Extracted data START

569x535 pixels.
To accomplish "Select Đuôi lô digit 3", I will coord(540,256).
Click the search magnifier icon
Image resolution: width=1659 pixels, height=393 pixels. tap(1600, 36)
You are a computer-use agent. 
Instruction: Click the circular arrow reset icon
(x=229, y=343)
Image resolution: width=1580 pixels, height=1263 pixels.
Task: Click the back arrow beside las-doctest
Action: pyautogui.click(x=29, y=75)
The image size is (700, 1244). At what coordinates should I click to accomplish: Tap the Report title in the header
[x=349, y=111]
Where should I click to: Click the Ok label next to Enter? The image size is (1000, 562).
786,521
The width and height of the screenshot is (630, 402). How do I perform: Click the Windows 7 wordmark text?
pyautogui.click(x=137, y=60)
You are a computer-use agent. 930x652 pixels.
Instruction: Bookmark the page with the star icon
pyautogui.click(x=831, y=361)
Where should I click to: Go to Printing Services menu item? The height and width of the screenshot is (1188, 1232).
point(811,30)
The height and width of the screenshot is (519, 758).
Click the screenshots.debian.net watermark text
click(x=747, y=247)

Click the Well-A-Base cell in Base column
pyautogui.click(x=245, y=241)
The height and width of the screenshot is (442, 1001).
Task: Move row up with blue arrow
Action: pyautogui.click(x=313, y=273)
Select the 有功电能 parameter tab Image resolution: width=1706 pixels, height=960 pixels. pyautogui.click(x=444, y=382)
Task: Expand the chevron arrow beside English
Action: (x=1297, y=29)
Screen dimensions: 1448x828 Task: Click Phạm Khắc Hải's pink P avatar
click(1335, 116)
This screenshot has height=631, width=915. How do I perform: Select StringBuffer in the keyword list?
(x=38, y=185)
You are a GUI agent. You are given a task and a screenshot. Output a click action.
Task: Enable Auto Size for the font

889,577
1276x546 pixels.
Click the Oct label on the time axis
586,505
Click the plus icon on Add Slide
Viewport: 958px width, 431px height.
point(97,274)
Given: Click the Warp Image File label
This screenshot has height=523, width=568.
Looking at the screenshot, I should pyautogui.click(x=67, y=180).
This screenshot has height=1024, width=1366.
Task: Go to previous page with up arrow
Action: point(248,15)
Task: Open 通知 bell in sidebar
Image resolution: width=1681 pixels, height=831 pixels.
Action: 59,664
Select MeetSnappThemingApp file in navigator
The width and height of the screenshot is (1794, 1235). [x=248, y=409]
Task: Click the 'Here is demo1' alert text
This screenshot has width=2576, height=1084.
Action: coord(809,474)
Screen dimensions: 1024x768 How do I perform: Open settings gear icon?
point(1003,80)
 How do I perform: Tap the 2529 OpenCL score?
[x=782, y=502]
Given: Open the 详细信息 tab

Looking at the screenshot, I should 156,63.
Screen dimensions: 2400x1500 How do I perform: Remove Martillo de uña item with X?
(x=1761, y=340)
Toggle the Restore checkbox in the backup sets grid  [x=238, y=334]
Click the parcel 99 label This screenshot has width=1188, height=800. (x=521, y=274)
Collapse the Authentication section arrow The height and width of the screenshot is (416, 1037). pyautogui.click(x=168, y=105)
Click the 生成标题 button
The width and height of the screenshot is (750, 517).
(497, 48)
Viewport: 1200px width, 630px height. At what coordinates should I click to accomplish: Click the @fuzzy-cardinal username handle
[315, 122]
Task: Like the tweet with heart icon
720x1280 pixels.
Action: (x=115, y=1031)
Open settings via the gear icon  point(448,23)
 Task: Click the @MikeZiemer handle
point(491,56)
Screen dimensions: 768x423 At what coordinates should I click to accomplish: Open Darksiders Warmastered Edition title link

Extracted data END

» **Problem to solve**:
Copy every line of the data where "computer" is found.

» **Your response**:
You are a computer-use agent. 
You are a computer-use agent. 930x652 pixels.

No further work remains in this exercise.